Prosecutorial misconduct results in reversal of molestation conviction
The Kentucky Supreme Court unanimously threw out a child molestation conviction because the Campbell County trial prosecutor “flagrantly abused its authority in prosecuting the case” by making misleading statements to the jury during closing argument.
David Albert Soloway was sentenced to 45 years in prison after the 8-year-old daughter of his live-in girlfriend accused him of molesting her. He was convicted of two counts of first-degree sodomy, one count of sexual abuse, and one count of being a first-degree persistent-felony offender.
During closing arguments, the prosecution argued that Soloway’s refusal to speak to police showed he was guilty.
“Ladies and gentleman of the jury, an innocent man, when he hears he’s accused of child sex abuse, does he — what does he do?” the prosecutor argued to the jury. “He tells everybody he knows. He goes to law enforcement and says, ‘I didn’t do it. What do I need to do? Who do I need to talk to?’”
Rather than do that, argued the prosecutor, when Solway found out the police were looking for him, he went to a hotel and got drunk.
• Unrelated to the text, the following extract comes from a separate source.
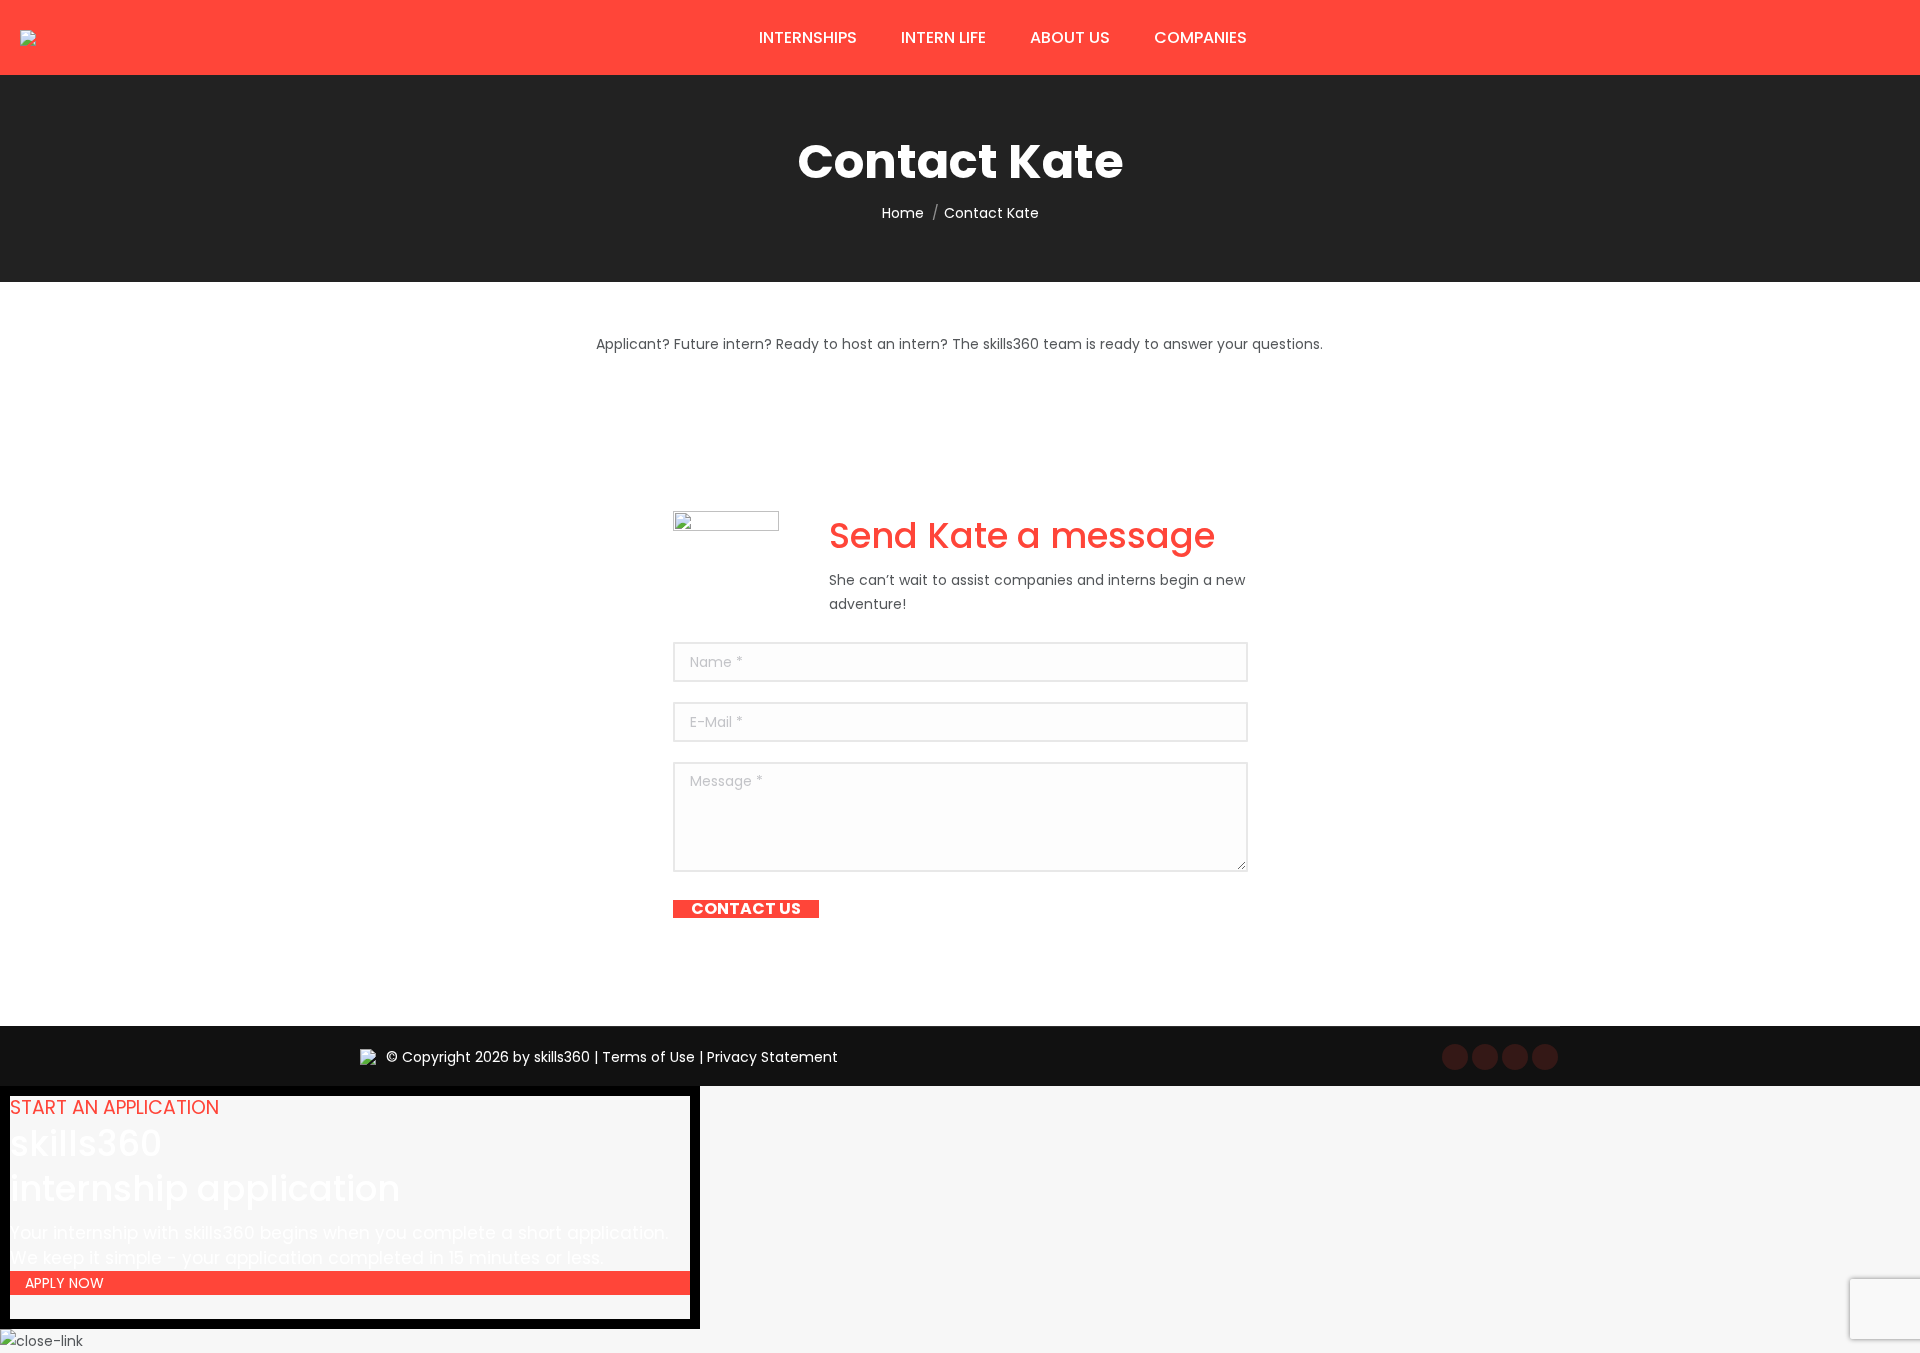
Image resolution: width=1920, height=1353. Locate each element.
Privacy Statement (772, 1057)
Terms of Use (648, 1057)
And he then persisted in refusing to talk to police even after he turned himself in.
“Those are the actions of a guilty man that knows he should be going to jail,” the prosecutor claimed.
The Kentucky Supreme Court held that the closing argument involved misconduct that was “flagrant and palpable.”
“We consider an accused’s right against self-incrimination sacred,” the Court wrote. “And we take any assault on invocation of this right seriously. The prosecutor erred significantly in making these statements that misled the jury on the nature of Soloway’s silence, and deeply prejudiced his defense.”
The Court vacated Soloway’s convictions and sentence and remanded his case back to the trial court, where he is likely to be retried.